REQUIRED ACTIONS →
1. In the rugby article about Carling and Bateman, which rugby league club did Bateman join in 1990?
2. Decide whether each statement agrees with the rugby article about Carling and Bateman. Answer yes or no for each and quote the deciding words. (a) Bateman was born in Maesteg. (b) Carling has already made a definite decision to end his international career. (c) Bateman has two more years left on his contract with Richmond.
3. Carry the rugby article about Carling and Bateman forward from its final sentence.

EXCERPT →
- - -
For Carling, who feels instinctively that now is the time to bring down the curtain on a phenomenal decade in the public eye, today's Five Nations finale between Wales and England is a denouement in more senses than one; for Bateman, it is a new beginning, the delayed flowering of a union career interrupted by a not entirely fruitful sojourn in rugby league. For the barbered and Barboured Englishman, tired of the limelight's unforgiving glare, top-level sport has become a treadmill; for the low-slung and combative Welshman, it is a brave new world pregnant with possibilities.

Wild horses could not drag Carling anywhere near the plane that will take the Lions to South Africa in a couple of months' time - indeed, if England's former captain heads south of the equator this summer, it will be in search of the sort of sun-soaked peace and quiet seldom associated with the Springbok citadels of Newlands or King's Park. The opposite is true of Bateman, who is looking increasingly like the centre of Fran Cotton's dreams.

Compare comments from the two men this week and gauge the gulf in desire and enthusiasm. "I need time to think," Carling said. "There will be no definite decision on my international future until the summer, but it takes up more and more time and I'm not sure whether it's what I want any longer.

"I'm not saying my feeling for England rugby has greatly diminished but you change as a person as the years go by. Next October, the national team will effectively be cooped up in a hotel for a whole month in preparation for the pre-Christmas Tests. I don't want to close the door right now but..." and he shrugged his shoulders in a way that suggested he would rather eat uncooked offal from a dodgy abattoir than spend an entire autumn living on a diet of room service and squad training.

All of which is a foreign language to Bateman, every bit as reticent and withdrawn as his more illustrious peer but vibrantly alive to the challenges that lay before him. "A Lions trip would be the high point of my career and I'd love to get the chance now because the year 2000 seems an obvious time to call it a day. I've got another two years on my contract with Richmond and I'd like to extend it by another one, but there's no guarantee that I'll still be around when the Lions travel again.

"I'm hopeful, of course. Centre is a key position for the Lions because you can break a game from there and we'll need strength in depth. There are a lot of good players around in the position, real match-winners, so selection would be an achievement. I enjoy competition, though. South Africa would be a tough place to go for anyone who didn't."

Had Bateman - born in Maesteg and a Welsh Youth player in 1984 when Carling was making his early strides as captain of England Schools - not uprooted to play rugby league for Warrington in 1990 in a reported pounds 100,000 deal, he too might have seen and experienced enough by now. As it turned out, the move north and then on to Australia with Cronulla Sharks left him with a reservoir of unfulfilled union ambition and when Richmond, well- heeled and ambitious, offered him big money to recross the divide, he did not keep them waiting for a reply.
- - -
MATERIAL PROVIDED →
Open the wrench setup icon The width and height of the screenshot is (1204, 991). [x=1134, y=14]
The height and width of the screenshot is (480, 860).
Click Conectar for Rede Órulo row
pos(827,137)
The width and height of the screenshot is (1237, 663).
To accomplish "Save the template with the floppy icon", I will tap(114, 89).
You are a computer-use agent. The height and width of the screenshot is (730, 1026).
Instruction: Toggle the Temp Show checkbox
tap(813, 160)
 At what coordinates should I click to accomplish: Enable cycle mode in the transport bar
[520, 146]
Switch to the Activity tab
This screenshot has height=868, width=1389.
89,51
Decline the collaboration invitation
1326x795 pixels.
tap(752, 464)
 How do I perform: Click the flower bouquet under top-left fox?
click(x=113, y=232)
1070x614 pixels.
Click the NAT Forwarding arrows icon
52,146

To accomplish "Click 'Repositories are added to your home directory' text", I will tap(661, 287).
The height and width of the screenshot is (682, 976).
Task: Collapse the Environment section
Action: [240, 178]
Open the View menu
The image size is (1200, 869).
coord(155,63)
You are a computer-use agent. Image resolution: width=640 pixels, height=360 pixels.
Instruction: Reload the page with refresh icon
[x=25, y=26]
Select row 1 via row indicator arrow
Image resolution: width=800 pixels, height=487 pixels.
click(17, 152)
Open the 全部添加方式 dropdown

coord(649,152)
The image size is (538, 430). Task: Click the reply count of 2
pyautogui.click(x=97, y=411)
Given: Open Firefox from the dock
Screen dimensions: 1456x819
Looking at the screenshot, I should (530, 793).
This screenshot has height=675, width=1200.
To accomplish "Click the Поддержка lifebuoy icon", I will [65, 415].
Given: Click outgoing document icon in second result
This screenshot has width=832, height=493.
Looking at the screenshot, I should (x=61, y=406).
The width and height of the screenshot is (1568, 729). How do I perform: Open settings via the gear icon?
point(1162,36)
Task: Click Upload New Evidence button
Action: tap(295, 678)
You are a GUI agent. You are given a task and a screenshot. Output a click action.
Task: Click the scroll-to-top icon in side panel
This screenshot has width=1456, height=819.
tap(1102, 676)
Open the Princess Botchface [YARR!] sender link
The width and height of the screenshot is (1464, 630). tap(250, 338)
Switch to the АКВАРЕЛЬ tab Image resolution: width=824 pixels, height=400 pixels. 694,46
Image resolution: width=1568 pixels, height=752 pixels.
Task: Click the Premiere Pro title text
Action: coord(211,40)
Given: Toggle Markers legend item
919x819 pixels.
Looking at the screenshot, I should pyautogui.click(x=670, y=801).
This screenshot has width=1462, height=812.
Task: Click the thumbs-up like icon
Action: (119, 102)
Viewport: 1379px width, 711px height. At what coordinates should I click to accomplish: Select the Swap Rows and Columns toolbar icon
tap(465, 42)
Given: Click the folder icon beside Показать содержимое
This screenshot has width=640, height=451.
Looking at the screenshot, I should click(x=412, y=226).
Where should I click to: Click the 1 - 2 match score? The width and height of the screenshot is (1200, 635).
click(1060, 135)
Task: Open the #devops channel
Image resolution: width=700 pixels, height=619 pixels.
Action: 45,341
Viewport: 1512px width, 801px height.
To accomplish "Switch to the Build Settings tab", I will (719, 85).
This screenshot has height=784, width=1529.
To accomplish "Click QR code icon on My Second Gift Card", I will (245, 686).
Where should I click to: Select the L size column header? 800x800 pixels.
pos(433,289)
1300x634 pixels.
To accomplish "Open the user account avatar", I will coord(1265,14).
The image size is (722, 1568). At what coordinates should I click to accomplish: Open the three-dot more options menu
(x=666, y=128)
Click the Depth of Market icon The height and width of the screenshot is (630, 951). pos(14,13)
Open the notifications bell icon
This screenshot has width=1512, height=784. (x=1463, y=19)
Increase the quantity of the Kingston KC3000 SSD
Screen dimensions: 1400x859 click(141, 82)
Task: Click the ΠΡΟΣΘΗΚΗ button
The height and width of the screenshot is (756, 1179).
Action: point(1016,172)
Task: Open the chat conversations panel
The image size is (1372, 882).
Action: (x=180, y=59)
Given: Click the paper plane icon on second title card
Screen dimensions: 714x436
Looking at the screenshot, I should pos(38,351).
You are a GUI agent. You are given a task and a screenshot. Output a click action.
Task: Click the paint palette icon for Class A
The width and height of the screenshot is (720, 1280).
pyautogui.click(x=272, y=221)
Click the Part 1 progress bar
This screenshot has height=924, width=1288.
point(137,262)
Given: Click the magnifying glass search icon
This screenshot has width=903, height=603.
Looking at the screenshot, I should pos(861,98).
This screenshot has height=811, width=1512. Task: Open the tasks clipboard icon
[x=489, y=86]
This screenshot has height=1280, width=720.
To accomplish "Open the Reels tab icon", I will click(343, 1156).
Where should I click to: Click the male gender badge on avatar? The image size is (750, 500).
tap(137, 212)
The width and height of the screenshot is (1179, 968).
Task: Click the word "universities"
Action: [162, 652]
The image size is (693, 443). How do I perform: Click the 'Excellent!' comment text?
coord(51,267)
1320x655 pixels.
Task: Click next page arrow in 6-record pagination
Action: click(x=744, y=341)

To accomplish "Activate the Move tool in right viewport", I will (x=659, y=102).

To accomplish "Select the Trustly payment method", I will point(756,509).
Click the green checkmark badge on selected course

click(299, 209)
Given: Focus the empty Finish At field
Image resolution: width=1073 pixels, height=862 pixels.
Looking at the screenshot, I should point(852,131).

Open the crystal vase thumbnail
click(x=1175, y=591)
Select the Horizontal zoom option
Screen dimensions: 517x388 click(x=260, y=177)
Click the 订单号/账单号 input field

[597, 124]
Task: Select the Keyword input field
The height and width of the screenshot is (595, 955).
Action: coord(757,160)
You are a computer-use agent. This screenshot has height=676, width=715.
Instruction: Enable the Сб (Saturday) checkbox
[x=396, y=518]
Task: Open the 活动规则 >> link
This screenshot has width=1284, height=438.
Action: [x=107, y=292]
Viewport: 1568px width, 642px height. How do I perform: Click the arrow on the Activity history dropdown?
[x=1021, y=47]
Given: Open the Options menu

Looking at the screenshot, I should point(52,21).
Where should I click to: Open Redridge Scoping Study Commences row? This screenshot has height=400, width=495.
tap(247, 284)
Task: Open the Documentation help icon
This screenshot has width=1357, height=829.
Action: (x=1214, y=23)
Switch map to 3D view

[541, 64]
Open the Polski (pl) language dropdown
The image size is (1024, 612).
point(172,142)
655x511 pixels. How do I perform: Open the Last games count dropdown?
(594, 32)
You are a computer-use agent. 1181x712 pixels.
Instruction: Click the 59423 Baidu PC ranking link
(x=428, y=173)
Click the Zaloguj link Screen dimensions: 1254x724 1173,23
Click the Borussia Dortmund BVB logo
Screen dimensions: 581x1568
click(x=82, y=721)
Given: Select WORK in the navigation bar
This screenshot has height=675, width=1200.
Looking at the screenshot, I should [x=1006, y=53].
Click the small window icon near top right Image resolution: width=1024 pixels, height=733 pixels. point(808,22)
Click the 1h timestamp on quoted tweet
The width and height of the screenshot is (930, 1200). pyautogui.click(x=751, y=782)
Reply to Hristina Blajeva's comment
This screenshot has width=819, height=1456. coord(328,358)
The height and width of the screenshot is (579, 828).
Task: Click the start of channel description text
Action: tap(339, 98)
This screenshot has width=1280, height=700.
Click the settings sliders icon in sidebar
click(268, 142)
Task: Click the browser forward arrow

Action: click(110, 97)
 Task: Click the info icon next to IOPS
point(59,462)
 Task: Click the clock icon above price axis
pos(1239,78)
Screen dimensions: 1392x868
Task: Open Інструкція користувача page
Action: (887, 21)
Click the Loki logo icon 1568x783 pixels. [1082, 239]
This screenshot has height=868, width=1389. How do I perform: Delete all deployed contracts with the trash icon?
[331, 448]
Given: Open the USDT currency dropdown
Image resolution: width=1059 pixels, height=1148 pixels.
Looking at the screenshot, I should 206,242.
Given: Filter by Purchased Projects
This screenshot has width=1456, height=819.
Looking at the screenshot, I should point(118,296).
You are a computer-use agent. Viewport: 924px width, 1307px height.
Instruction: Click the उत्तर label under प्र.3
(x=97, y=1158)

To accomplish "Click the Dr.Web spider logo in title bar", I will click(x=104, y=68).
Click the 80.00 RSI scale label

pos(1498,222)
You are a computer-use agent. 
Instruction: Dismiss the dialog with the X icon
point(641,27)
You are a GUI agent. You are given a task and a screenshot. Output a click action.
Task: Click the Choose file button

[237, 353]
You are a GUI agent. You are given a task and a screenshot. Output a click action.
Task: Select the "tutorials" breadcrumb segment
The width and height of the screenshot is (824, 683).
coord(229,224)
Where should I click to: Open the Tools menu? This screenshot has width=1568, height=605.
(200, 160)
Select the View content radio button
- - -
EXERCISE RESULTS →
1. Warrington.

2.
(a) Yes: "born in Maesteg"
(b) No: "There will be no definite decision on my international future until the summer"
(c) Yes: "I've got another two years on my contract with Richmond"

3.
"Looking back, the move to Warrington was pretty daft in many ways, certainly very short-sighted. The money looked good up front but the deal wasn't all it had been cracked up to be, and while I thoroughly enjoyed the rugby side of things, league didn't do much for me from a financial point of view until I went to Australia. That's when things started happening.

"It was there that it began to dawn on me that I was becoming a more complete player. There was an obvious development in terms of physique and at the same time, little things in my game began to improve: ball- handling, the ability to spot a gap, defensive organisation.

"When Wales toured Australia last summer I heard that they were looking to talk with me about coming back but there was no contact. I flew over from Sydney to play league in the European Championship and about three weeks later, Richmond got in touch. It moved very quickly from there; the Barbarians picked me for their game against Australia - fantastic thrill, that, especially for someone who went north after winning just four caps, none of them against a major southern hemisphere nation - and when poor Gareth Thomas crocked himself before the Test with South Africa before Christmas, bingo! I was back."

And how. According to Ben Clarke, the England and Lions loose forward who captains Bateman at Richmond, there is no more cultured centre in British rugby. "I'm constantly surprised, taken aback sometimes, by the intelligence of his contribution," he said during this week's build-up to the Arms Park. "He's a very quiet type, but when he does talk he makes an enormous amount of sense. Every time I train or play with him he offers some new refinement and if you ask me, there's an awful lot more to come. I honestly think he's capable of anything."

Even Carling waxes lyrical about the striking success of his contemporary's autumnal renaissance. "Very good player, Bateman," he says. "He seems to me to be a good basic footballer, an all-rounder who has balance, the ability to read a game and is capable of reacting to any given situation. In a sense, he is more crucial than any other individual to what is a very dangerous Welsh back division."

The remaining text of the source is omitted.